# Exercises 03: playing around with station data (corrections)

Here I provide only the technical solutions to the excercises. The analysis will be discussed in class.

### Exercise 1

Unfortunately, the data preparator has forgotten to provide you the *metadata* of this file (this happens more often then you think). the only thing you now is that the station is located at [30.47153N, 90.64534E], on the Zhadang glacier in Tibet.

**Read the data with pandas and "explore" them. How long are the time series? Which temporal resolution? Try to find out which variable is which. Discuss their units. Once you got them all, rename the columns accordingly.**

In [None]:
# imports and defaults
import pandas as pd  
%matplotlib inline 
import matplotlib.pyplot as plt
import numpy as np
pd.options.display.max_rows = 14
import seaborn as sns
sns.set_style('ticks')
sns.set_context('talk')

In [None]:
# read the data
df = pd.read_csv('DataGame.csv', index_col=0, parse_dates=True)

In [None]:
# plot all vars
for c in df.columns:
    # empty figure and plot
    plt.figure()
    df[c].plot(title=c)

In [None]:
# rename the columns
df.columns = ['PRESSURE', 'ANGLE', 'WINDSPEED', 'NETRAD', 'RH', 'SWIN', 'SR50', 'TEMP', 'SWOUT', 'WINDDIR', 'SURFTEMP']

### Exercise 2

Now that you've got all this sorted out, take the incoming shortwave radiation variable. Plot one summer day of data (any summer day). If it's not a clear sky day, pick another day with clear sky conditions.
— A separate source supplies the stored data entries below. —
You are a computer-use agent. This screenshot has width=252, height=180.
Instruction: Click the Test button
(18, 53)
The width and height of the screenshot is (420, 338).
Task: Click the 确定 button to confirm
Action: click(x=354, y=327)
**Discuss the daily cycle of radiation. Does it make sense? What it the probable time zone of the data? By how many hours should you shift the data?**

Once you have an idea, check if this corresponds to the actual solar time at this location, for example by using an online solar time calculator: http://www.esrl.noaa.gov/gmd/grad/solcalc/. Compare this time with the China Standard Time (CST).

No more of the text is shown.